Because the hours saved and the hours added are not billed at the same rate or drawn from the same person. In the illustrative workflow above, drafting drops from 60 minutes to 10, but specialist review rises from 15 minutes to 45 and follow-up adds 10. Total labor falls by ten minutes while allocated cost rises by $20, because the added time belongs to a more expensive reviewer. Any comparison that counts only minutes, and only the first role in the chain, will miss this.

What should an AI pilot actually measure?

Cost per accepted outcome, measured across every role that touches the work through to acceptance — preparation, review, correction, and follow-up — with the same measurement applied to comparable non-AI work, including the review and errors that already existed. Alongside that: whether quality held to the same acceptance standard, whether the already-constrained queue gained capacity, and where the recovered time actually went.

Why does it matter which person absorbs the review work?

Because the person who knows the system's exceptions is usually the one the business can least afford to interrupt, and they are the natural destination for every uncertain output. Their own throughput falls while colleagues report gains, so a manager looking only at individual completion counts can end up rewarding the people creating the review burden and questioning the person absorbing it.

Does this mean AI deployments are not worth it?

No. An AI workflow can be worth adopting even when it costs more — better quality, faster customer response, or handling work that previously went undone are all legitimate justifications. The argument here is narrower: make that benefit explicit rather than presenting a cost saving that the full workflow does not support.

What reduces the review burden rather than relocating it?

Two things. First, a better handoff: give the reviewer the source material, assumptions, unresolved questions, and the decision the output is meant to support, so they are not reconstructing the task before judging it.
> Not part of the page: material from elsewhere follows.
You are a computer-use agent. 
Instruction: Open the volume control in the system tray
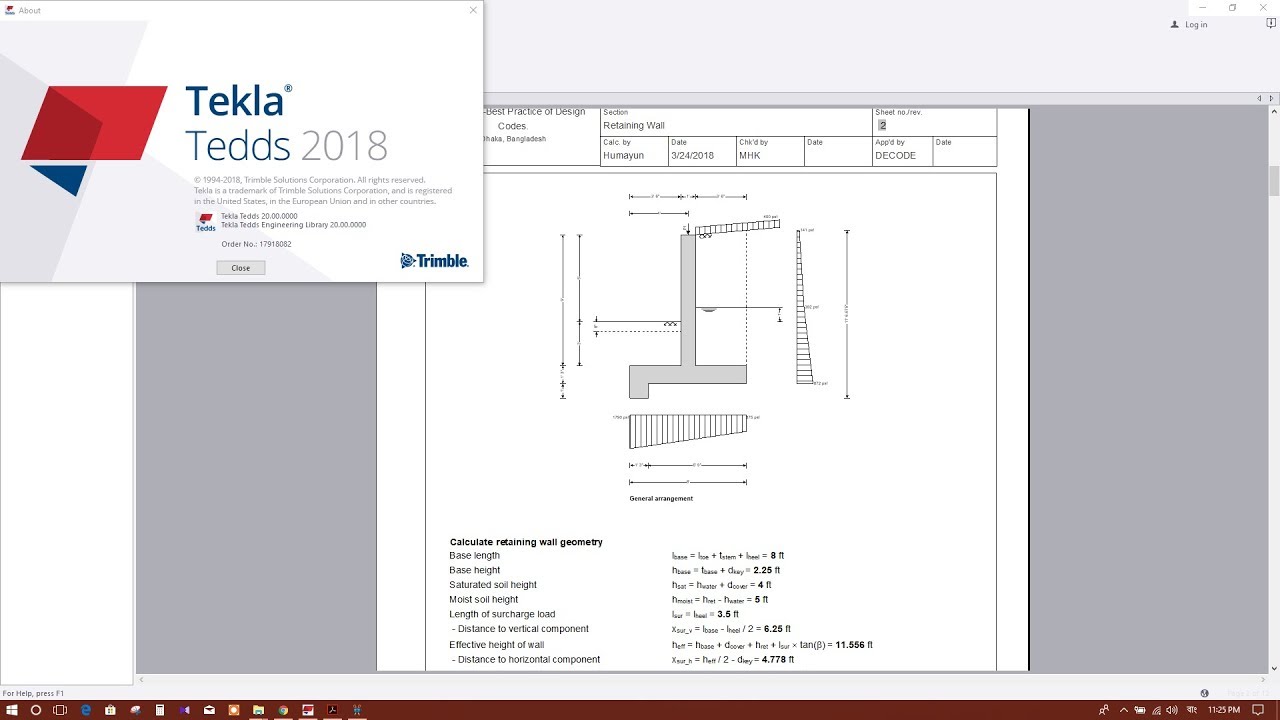[x=1172, y=709]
Second, tested automation for repeatable checks — arithmetic, required fields, duplicates, defined approval limits — applied before a specialist sees the work, with false alarms measured, since a control that escalates every ordinary case creates its own expensive queue.

Where do governance controls fit into this?
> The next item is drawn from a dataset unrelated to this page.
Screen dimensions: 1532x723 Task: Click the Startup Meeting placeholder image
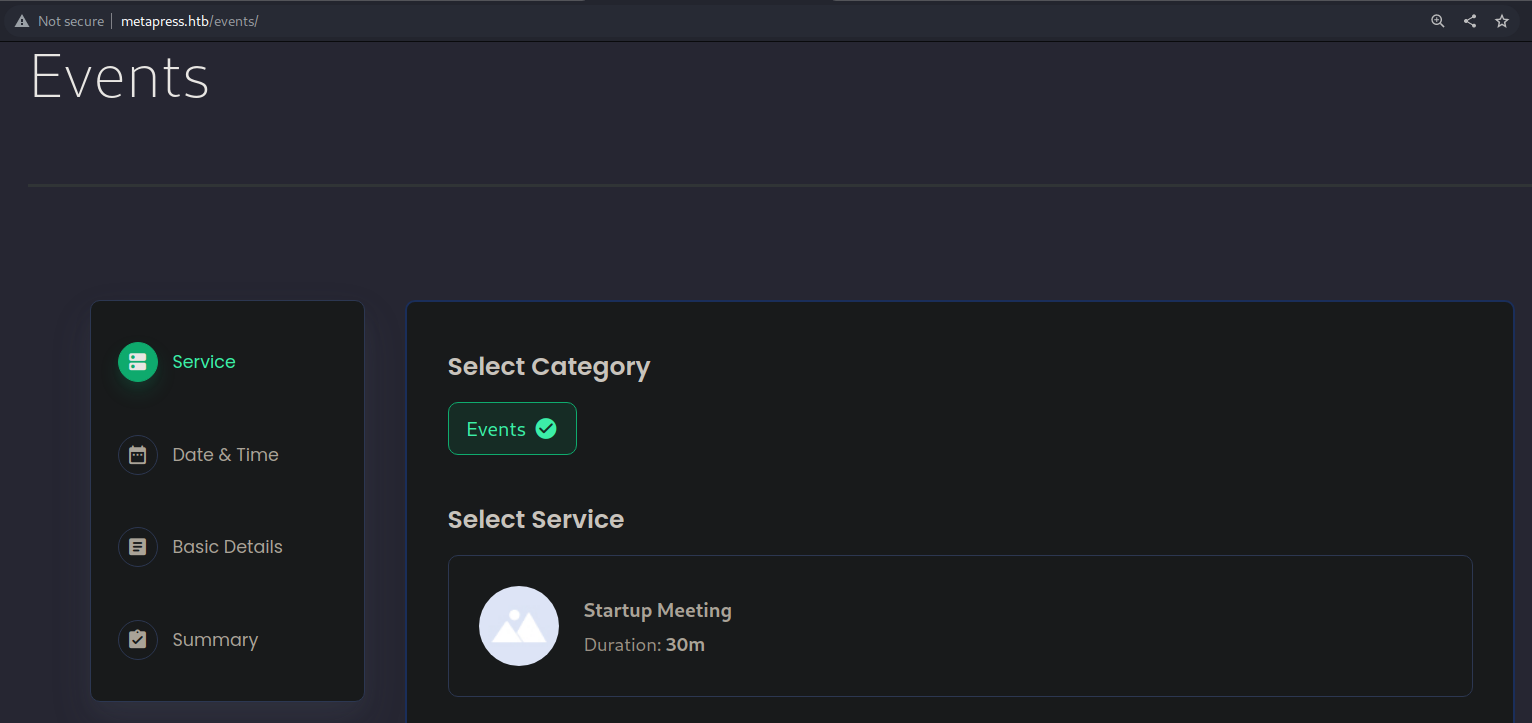point(519,626)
For agents that change business systems, an explicit permitted scope and approval requirement decides which actions clear automatically and which reach a person, and a preserved record of the proposed action and the control decision lets someone investigate an exception without rebuilding the sequence from memory. That addresses a defined part of the workflow. Its effect on review effort should still be measured in the deployment; a signed decision record does not establish that every underlying claim is correct.